У самого Герцена есть выражение логический роман[25]. Он считал, что мы еще только начинаем переживать – очень точное русское выражение! – свой логический роман. Так форма обращения мыслью к другому человеку (в контакте с немногими, на кого рассчитываешь, что поймут) – форма, близкая к существу художественного творчества, – плотно вошла в русское мышление. Эта языковая революция сделала возможным сближение философии с историей и личного поступка – с действием в масштабе России. Мы страна, где история с самого начала выступала как философия. Один человек, и от него сразу – Россия, соотнесенная с мировым процессом. Та к пошло от Чаадаева и разовьется у Герцена.
Вот ход русского сознания. Ставя цель, человек знает, что он ставит цель, и, зная это, он и себя подвергает сомнению как субъекта действия. Держит в поле умственного зрения, рассматривает себя как фигуру в историческом процессе. Может быть, очень маленькую фигуру, лишь частицу. Но частицу, соотнесенную с мировой сценой истории, с гигантским пространством развития.

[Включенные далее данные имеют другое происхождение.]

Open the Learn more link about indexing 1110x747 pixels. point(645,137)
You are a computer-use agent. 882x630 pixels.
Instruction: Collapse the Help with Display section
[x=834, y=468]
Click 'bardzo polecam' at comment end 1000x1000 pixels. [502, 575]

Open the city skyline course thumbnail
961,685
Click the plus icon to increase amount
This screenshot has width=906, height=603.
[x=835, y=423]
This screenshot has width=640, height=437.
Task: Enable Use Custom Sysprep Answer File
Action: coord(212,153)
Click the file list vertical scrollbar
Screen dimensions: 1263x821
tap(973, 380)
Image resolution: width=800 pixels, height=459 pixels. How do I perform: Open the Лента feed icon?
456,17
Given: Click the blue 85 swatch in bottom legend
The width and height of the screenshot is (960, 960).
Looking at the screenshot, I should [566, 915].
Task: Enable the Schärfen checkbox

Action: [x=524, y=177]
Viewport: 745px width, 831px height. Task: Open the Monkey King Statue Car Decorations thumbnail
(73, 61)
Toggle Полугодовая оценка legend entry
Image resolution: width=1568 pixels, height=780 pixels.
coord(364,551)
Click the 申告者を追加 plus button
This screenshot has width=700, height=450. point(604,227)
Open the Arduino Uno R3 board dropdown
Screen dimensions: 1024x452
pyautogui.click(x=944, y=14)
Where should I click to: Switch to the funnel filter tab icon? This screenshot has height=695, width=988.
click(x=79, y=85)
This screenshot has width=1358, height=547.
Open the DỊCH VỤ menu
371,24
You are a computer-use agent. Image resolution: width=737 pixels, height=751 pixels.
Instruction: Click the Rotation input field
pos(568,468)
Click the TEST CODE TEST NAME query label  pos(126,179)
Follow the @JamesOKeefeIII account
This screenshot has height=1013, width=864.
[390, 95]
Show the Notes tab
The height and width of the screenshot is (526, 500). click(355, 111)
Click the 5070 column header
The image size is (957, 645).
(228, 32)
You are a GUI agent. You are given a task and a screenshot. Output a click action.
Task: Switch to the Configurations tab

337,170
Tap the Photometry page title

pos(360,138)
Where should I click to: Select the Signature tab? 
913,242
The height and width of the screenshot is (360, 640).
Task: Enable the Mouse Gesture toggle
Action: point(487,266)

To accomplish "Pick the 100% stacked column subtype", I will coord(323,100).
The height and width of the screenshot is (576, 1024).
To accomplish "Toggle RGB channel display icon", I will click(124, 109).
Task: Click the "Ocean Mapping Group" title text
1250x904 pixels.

16. Чаадаев ставит русский вопрос. Из невозможности – к соавторству Богу. Предреволюция одиночки
– Вопрос о России в обнаженной, мрачной форме пророческого откровения ставит Чаадаев, который считает, что она находится вне истории. Но не по типу Востока, до истории еще не дошедшего. Россия вне истории, поскольку была ввергнута в несамостоятельную близость средствами власти. Мы не проработали метаморфоз, которые прошел Запад. В русском исходном пункте Чаадаев видит не отставание, а искажение. Отсюда мрачность оценки ситуации в целом: для возвращения в историю нет импульса.